Here’s how it works, according to Apple: “Apple Watch Series 8 or Apple Watch Ultra uses wrist temperature data to detect the biphasic shift, which is an increase in temperature that often occurs after ovulation. Advanced algorithms use wrist temperature data and logged cycle data to estimate the day ovulation likely occurred.”
The benefits here are obvious. For people trying to get pregnant, ovulation tracking is a necessary tool. If that can be as easy as enabling a pre-installed app, that’s going to be appealing to a lot of people.
But there are also a lot of very real risks to this kind of technology, and while they’re not new, they may not have been as readily apparent to most people until recently.
Following the Supreme Court’s decision in Dobbs v. Jackson WHO, which repealed constitutional protections for abortion, a nationwide spotlight tightened on our digital footprints and the ways in which they can, will, and already are being used to investigate and prosecute abortion.
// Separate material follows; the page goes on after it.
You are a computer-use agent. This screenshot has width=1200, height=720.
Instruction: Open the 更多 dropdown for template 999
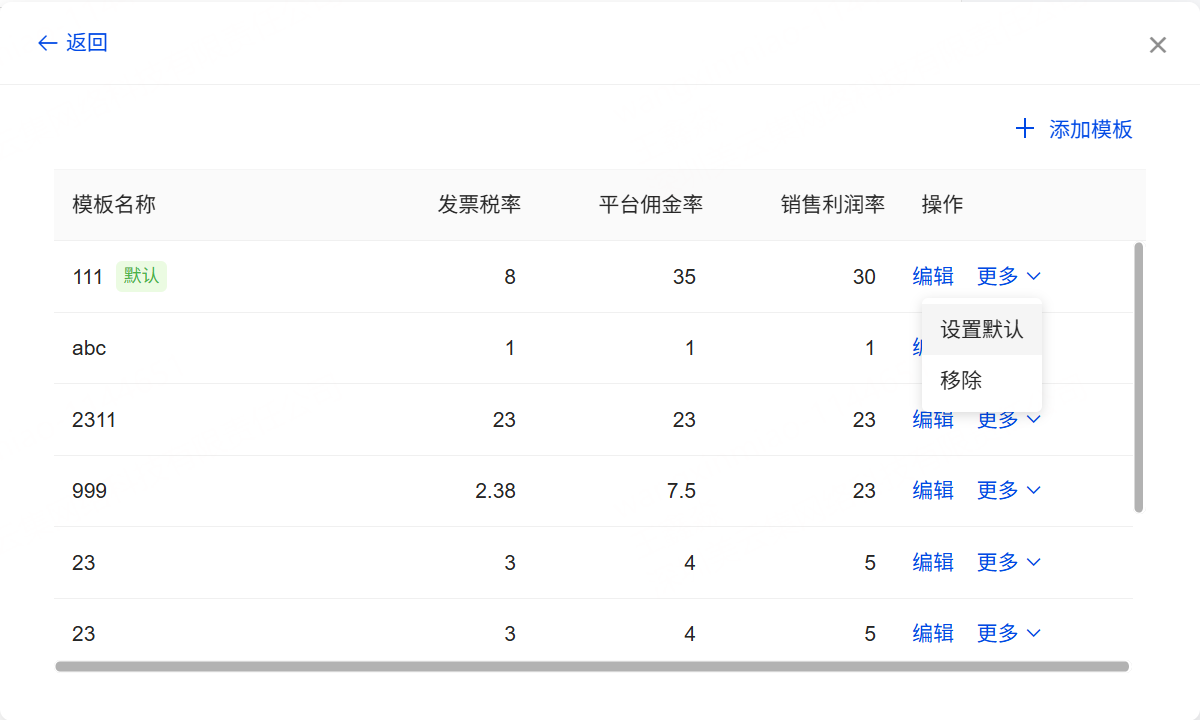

The idea that law enforcement would want to obtain our personal data from things like period and ovulation tracking apps (as well as text messages, emails, banking and payment apps, and so much more) is not hypothetical and it’s not an overreaction.
Even before the fall of Roe v. Wade, personal data was being used to prosecute abortion in post-viability cases. Sometimes this happens when a person turns over their phone willingly, sometimes they have been subpoenaed. There are also reports of data brokers selling information regarding users’ visits to reproductive health and abortion clinics. Apple’s track record on giving up personal data isn’t as bad as, say, Facebook’s—which recently gave messages between a teenager and her mother to law enforcement, leading to them being charged with a number of misdemeanors and felonies related to inducing a medicated abortion—but this is extremely sensitive information that we’re just expected to trust a giant corporation to keep safe.
Also, it’s been shown time and time again that everything laid out here applies to far more than just abortion. This data can be and has been used to investigate people who are actively trying to get pregnant. When that Nebraska teen and her mother had their Facebook messages turned over, police were investigating a potential miscarriage. Since the fall of Roe, people have been denied necessary medications for unrelated illnesses because their treatments have the potential to induce abortion. With that amount of fear and suspicion existing around this issue, the last thing we want is for more of our private information to be made available to those wishing to regulate our bodies.
If this only affected people looking to get abortions, it would absolutely be bad enough—bad enough to sound every alarm, delete every app. But that’s not the case, and anyone who thinks this couldn’t possibly affect them is likely kidding themselves.
I understand why Apple thought an ovulation tracker would be a natural progression from their existing cycle tracking technology. It’s also baffling that they saw the last few months of public discussion regarding the urgent drive to delete these sorts of apps and still thought this would be an appropriate time to introduce this feature into people’s lives.